Can you extract every line of the listing below and reproduce each one word for word?

Dataset excerpt:
==========
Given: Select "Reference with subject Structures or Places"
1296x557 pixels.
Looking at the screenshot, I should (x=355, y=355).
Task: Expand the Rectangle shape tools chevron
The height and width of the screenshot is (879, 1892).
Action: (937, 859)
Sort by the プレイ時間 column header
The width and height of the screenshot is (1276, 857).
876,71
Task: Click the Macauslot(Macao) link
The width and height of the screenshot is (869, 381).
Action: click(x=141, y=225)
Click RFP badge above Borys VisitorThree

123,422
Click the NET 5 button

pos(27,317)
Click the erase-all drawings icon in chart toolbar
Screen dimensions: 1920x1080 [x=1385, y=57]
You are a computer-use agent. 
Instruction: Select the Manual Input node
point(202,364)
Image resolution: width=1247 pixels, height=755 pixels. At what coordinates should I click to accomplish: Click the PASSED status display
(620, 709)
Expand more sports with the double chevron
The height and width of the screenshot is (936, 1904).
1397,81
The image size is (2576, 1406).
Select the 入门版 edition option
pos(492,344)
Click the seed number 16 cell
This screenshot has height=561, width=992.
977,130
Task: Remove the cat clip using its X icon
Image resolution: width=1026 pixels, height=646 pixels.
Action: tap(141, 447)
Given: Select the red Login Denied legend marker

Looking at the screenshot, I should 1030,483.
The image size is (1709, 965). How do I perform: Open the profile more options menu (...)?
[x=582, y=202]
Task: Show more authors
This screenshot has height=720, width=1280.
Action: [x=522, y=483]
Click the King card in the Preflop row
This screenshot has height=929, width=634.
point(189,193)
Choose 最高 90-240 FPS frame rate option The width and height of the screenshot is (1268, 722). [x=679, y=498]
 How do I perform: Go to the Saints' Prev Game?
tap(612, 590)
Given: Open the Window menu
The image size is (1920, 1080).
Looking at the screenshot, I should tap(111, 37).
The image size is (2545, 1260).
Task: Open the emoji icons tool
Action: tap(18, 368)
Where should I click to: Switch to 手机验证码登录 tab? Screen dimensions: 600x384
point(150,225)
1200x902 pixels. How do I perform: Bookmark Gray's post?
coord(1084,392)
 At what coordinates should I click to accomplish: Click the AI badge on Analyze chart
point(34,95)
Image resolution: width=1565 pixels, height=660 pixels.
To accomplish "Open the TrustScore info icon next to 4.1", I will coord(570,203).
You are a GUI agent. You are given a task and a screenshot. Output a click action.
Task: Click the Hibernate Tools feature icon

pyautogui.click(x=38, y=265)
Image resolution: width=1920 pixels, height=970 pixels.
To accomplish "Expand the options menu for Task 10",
==========
** The solution **
Given: Select "Reference with subject Structures or Places"
1296x557 pixels.
Looking at the screenshot, I should (x=355, y=355).
Task: Expand the Rectangle shape tools chevron
The height and width of the screenshot is (879, 1892).
Action: (937, 859)
Sort by the プレイ時間 column header
The width and height of the screenshot is (1276, 857).
876,71
Task: Click the Macauslot(Macao) link
The width and height of the screenshot is (869, 381).
Action: click(x=141, y=225)
Click RFP badge above Borys VisitorThree

123,422
Click the NET 5 button

pos(27,317)
Click the erase-all drawings icon in chart toolbar
Screen dimensions: 1920x1080 [x=1385, y=57]
You are a computer-use agent. 
Instruction: Select the Manual Input node
point(202,364)
Image resolution: width=1247 pixels, height=755 pixels. At what coordinates should I click to accomplish: Click the PASSED status display
(620, 709)
Expand more sports with the double chevron
The height and width of the screenshot is (936, 1904).
1397,81
The image size is (2576, 1406).
Select the 入门版 edition option
pos(492,344)
Click the seed number 16 cell
This screenshot has height=561, width=992.
977,130
Task: Remove the cat clip using its X icon
Image resolution: width=1026 pixels, height=646 pixels.
Action: tap(141, 447)
Given: Select the red Login Denied legend marker

Looking at the screenshot, I should 1030,483.
The image size is (1709, 965). How do I perform: Open the profile more options menu (...)?
[x=582, y=202]
Task: Show more authors
This screenshot has height=720, width=1280.
Action: [x=522, y=483]
Click the King card in the Preflop row
This screenshot has height=929, width=634.
point(189,193)
Choose 最高 90-240 FPS frame rate option The width and height of the screenshot is (1268, 722). [x=679, y=498]
 How do I perform: Go to the Saints' Prev Game?
tap(612, 590)
Given: Open the Window menu
The image size is (1920, 1080).
Looking at the screenshot, I should tap(111, 37).
The image size is (2545, 1260).
Task: Open the emoji icons tool
Action: tap(18, 368)
Where should I click to: Switch to 手机验证码登录 tab? Screen dimensions: 600x384
point(150,225)
1200x902 pixels. How do I perform: Bookmark Gray's post?
coord(1084,392)
 At what coordinates should I click to accomplish: Click the AI badge on Analyze chart
point(34,95)
Image resolution: width=1565 pixels, height=660 pixels.
To accomplish "Open the TrustScore info icon next to 4.1", I will coord(570,203).
You are a GUI agent. You are given a task and a screenshot. Output a click action.
Task: Click the Hibernate Tools feature icon

pyautogui.click(x=38, y=265)
Image resolution: width=1920 pixels, height=970 pixels.
To accomplish "Expand the options menu for Task 10",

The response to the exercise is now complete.